Te empluma sus cosas en el bolso: su tabaco, su móvil, sus llaves de casa. No espera a tener confianza para hacerlo, te las cuela desde el primer momento, con la naturalidad y el desenfado de quien lo espera todo de la vida, porque la vida le debe algo.
Eso tiene que venir de casta, estoy convencida; no puede ser un rasgo que aparezca espontáneamente, al azar. Y es ese toque el que distingue a los salvajes de los civilizados; esa cualidad que Scott Fitzgerald supo definir tan bien: la estúpida despreocupación con que los Tom y Daisy de la vida te hacen la jodienda como si nada, sin mirar atrás siquiera porque apenas se han parado a pensar en ello.
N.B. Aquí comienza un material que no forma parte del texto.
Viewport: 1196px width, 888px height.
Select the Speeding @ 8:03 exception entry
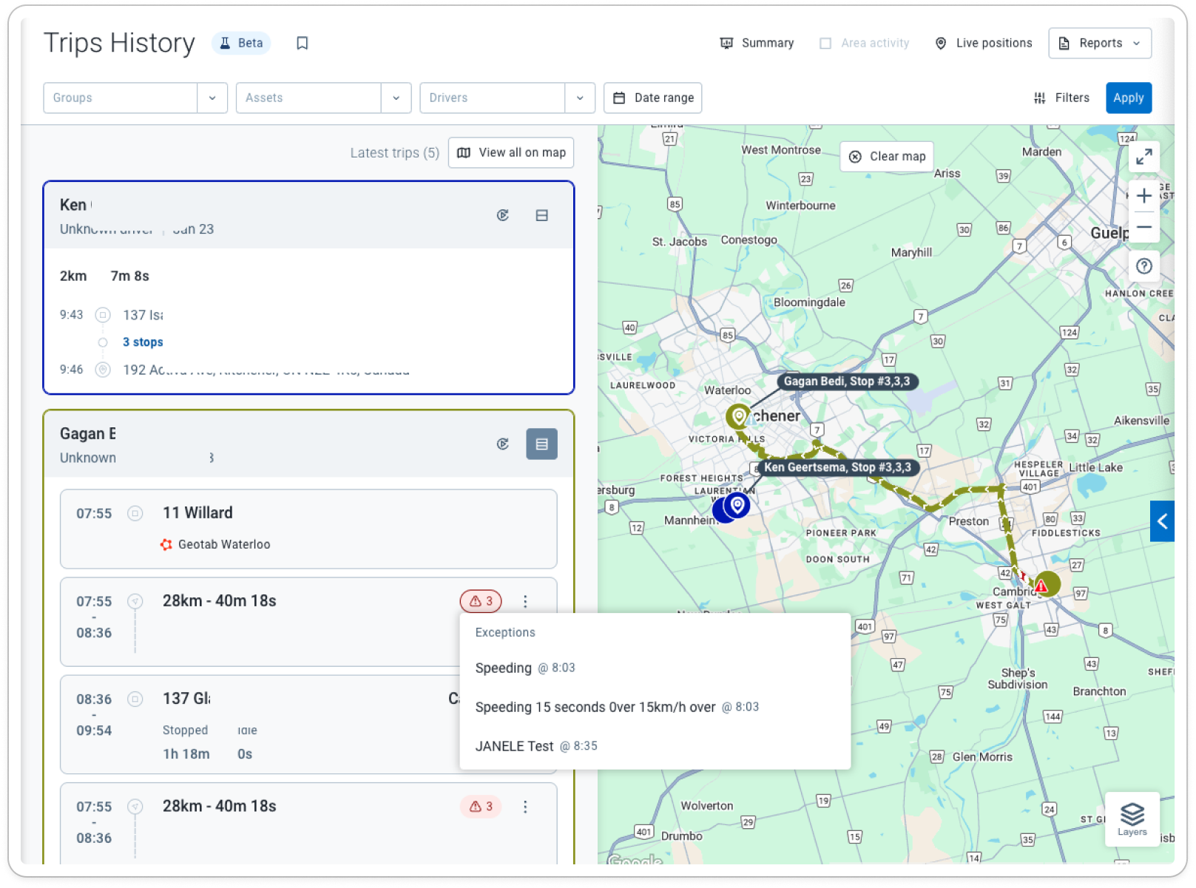(x=525, y=668)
Pero es precisamente ese aire de genuina inconsciencia el que nos anula a los pobres diablos civilizados que jamás le colocaríamos a nadie nuestra carga. Nos produce un pasmo inicial, una especie de perplejidad que nos impide pensar, y mucho menos reaccionar. Hasta que empiezas a advertir que ya no se trata de sus cosas o de tu bolso. Ya son sus provocaciones gratuitamente estúpidas, o su aire de infundada suficiencia, o su mundana calma ante tu dolor lo que intentan colarte.
Es entonces cuando te das cuenta de su triste condición y te apenas por ellos. Por todos esos Tom y esas Daisy que necesitan no ser conscientes de los demás para poder sentirse un poco dueños de sí mismos.